■ PROBLEM DESCRIPTION:
Two lines below mark the span: the one containing "The width and height of the screenshot is (1509, 567)." and the one containing "Click the 当前阈值". Set down both, plus every line between, exactly as they stand, and nothing else.

■ PROVIDED MATERIAL:
★ ★ ★ ★ ★ ★ ★

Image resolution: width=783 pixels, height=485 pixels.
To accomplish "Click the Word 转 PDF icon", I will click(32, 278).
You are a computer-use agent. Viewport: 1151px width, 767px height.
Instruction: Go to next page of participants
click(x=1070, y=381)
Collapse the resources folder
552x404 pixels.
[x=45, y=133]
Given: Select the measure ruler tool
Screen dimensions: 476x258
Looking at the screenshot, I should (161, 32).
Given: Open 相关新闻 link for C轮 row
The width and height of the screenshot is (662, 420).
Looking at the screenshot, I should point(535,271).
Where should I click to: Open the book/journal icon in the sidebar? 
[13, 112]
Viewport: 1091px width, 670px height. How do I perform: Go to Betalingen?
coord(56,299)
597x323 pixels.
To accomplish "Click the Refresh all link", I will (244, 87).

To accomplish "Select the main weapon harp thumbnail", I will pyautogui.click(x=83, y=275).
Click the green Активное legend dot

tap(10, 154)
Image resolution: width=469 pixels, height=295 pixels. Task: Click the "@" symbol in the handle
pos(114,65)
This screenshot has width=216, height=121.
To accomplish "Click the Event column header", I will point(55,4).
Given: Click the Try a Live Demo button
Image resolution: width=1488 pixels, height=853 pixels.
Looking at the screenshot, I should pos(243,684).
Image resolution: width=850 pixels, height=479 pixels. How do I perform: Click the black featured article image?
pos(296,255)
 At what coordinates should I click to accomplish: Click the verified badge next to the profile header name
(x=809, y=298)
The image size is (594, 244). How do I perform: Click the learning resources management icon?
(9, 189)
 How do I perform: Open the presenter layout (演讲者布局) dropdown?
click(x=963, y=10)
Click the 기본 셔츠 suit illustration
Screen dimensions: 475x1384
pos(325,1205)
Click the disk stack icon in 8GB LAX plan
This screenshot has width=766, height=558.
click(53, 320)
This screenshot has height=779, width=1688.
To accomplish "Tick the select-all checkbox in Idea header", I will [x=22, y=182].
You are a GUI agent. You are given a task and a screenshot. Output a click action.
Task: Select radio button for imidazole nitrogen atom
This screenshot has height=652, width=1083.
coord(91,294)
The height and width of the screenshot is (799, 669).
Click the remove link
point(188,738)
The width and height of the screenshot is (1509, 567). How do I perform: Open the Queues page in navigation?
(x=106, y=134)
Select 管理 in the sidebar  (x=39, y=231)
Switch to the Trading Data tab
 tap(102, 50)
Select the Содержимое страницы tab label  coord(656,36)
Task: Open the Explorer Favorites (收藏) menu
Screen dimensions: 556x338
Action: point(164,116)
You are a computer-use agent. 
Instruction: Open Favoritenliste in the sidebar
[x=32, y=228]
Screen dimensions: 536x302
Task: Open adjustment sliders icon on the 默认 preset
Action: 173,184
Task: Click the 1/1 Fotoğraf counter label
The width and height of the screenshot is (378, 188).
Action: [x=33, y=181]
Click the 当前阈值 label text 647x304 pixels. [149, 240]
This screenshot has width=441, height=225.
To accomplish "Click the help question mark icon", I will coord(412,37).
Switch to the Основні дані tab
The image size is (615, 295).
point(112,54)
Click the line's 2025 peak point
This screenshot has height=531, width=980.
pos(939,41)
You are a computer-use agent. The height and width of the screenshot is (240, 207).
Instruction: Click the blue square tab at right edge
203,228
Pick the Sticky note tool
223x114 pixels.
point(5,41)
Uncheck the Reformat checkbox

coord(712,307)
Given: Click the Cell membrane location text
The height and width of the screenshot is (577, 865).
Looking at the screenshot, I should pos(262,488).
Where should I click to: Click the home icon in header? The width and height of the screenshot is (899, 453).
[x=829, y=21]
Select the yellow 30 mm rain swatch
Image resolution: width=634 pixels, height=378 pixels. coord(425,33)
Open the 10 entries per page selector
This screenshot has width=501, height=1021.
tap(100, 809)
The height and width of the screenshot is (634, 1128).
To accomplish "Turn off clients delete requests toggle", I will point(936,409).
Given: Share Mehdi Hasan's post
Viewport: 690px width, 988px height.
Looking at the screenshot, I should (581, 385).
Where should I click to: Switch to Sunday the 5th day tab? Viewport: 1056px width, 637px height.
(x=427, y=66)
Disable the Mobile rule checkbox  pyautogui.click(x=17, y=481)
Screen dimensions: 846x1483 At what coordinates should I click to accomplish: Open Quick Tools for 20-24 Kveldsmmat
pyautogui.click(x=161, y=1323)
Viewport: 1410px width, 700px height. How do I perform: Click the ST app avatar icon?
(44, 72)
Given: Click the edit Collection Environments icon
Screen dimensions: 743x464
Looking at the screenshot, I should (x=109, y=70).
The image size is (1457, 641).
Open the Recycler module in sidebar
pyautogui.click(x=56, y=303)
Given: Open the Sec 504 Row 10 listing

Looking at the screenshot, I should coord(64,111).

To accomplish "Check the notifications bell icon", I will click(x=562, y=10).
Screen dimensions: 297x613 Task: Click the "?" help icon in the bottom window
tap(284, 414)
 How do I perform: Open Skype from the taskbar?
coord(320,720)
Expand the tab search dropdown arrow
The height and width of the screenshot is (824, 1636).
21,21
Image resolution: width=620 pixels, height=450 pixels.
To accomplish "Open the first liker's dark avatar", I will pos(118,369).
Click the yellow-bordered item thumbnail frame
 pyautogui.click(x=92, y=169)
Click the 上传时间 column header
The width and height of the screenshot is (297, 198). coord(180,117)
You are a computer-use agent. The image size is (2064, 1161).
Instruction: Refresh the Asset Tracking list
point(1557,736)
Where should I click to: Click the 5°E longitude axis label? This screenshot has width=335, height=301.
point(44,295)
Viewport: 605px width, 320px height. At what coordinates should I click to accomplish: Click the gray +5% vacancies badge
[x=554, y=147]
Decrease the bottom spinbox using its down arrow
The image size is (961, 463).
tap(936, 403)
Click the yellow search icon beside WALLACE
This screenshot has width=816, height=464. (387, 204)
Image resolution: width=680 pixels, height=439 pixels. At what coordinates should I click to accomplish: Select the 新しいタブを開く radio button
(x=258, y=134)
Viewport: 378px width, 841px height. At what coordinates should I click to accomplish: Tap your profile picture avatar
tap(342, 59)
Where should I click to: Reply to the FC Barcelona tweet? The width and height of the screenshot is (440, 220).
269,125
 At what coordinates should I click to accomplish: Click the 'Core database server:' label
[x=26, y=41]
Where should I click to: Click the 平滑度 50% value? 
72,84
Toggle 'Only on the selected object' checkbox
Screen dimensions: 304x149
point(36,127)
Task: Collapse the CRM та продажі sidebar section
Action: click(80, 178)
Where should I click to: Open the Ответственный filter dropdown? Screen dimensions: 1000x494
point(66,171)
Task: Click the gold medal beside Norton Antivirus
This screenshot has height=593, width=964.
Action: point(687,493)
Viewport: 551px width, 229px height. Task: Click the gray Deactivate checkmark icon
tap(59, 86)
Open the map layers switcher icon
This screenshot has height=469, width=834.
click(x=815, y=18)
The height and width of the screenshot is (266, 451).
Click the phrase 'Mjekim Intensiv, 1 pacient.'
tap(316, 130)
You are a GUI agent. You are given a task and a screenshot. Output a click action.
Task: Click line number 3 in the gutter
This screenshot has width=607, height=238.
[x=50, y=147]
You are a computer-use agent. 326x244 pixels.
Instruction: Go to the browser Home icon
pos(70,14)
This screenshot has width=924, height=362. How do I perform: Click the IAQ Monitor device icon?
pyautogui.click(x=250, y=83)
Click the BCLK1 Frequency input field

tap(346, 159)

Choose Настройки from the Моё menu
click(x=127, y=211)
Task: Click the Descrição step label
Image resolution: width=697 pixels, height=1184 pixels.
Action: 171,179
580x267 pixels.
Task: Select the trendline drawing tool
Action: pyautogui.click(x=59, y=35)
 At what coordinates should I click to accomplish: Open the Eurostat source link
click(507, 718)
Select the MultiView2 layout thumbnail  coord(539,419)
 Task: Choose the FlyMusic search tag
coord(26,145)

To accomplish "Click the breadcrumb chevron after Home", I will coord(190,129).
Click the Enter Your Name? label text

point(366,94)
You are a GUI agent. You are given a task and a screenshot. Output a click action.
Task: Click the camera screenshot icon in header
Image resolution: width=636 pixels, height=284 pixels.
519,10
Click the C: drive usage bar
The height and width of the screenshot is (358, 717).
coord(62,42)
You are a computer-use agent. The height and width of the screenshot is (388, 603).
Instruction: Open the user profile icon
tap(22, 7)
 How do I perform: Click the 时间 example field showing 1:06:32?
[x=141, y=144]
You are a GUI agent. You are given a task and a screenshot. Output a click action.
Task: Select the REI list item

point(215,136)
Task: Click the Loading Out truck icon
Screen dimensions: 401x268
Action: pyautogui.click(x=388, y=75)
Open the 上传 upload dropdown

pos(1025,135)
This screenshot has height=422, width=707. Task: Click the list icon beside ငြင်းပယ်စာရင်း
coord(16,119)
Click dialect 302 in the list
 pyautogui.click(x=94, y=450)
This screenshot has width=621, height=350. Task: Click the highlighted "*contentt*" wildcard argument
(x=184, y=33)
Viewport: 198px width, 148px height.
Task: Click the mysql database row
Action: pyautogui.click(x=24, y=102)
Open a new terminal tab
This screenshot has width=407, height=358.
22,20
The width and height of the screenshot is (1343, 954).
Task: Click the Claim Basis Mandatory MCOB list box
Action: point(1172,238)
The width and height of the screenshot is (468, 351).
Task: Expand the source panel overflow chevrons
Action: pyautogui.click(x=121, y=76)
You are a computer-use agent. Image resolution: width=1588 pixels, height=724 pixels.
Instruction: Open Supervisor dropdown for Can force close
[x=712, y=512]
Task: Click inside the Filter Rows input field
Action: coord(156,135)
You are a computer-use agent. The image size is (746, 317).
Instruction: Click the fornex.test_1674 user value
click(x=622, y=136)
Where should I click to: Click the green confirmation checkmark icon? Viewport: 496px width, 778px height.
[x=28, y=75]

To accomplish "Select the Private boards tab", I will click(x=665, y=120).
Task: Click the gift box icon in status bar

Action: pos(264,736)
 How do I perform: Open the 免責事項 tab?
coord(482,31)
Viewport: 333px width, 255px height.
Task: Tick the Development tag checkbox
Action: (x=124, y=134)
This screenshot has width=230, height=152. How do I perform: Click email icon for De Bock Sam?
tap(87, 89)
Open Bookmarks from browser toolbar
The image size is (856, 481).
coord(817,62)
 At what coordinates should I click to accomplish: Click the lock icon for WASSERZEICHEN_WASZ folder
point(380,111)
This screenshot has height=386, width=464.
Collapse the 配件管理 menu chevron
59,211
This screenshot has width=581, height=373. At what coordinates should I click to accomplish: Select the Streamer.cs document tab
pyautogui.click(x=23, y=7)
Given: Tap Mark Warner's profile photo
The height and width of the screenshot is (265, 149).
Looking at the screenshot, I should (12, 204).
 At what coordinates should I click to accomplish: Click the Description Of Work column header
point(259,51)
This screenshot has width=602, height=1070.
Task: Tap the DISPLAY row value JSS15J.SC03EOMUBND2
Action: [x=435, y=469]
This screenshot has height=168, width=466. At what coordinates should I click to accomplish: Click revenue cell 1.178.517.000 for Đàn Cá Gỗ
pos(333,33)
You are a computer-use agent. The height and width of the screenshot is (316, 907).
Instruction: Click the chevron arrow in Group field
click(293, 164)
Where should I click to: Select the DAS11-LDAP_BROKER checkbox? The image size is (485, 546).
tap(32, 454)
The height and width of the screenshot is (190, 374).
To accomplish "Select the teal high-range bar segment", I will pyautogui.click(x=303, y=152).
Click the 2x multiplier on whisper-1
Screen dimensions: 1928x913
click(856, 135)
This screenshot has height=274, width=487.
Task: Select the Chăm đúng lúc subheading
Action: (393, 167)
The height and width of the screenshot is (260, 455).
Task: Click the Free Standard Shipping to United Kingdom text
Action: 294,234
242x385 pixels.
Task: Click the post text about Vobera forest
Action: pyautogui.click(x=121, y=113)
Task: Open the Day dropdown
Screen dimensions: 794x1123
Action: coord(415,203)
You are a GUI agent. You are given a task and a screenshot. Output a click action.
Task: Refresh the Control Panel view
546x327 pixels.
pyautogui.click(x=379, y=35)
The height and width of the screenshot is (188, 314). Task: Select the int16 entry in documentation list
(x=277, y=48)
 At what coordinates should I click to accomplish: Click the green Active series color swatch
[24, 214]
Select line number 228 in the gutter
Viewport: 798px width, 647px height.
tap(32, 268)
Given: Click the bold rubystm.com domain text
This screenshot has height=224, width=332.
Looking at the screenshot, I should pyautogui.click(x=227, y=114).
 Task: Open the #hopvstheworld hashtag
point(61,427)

★ ★ ★ ★ ★ ★ ★

■ ANSWER BOX:
The width and height of the screenshot is (1509, 567). How do I perform: Open the Queues page in navigation?
(x=106, y=134)
Select 管理 in the sidebar  (x=39, y=231)
Switch to the Trading Data tab
 tap(102, 50)
Select the Содержимое страницы tab label  coord(656,36)
Task: Open the Explorer Favorites (收藏) menu
Screen dimensions: 556x338
Action: point(164,116)
You are a computer-use agent. 
Instruction: Open Favoritenliste in the sidebar
[x=32, y=228]
Screen dimensions: 536x302
Task: Open adjustment sliders icon on the 默认 preset
Action: 173,184
Task: Click the 1/1 Fotoğraf counter label
The width and height of the screenshot is (378, 188).
Action: [x=33, y=181]
Click the 当前阈值 label text 647x304 pixels. [149, 240]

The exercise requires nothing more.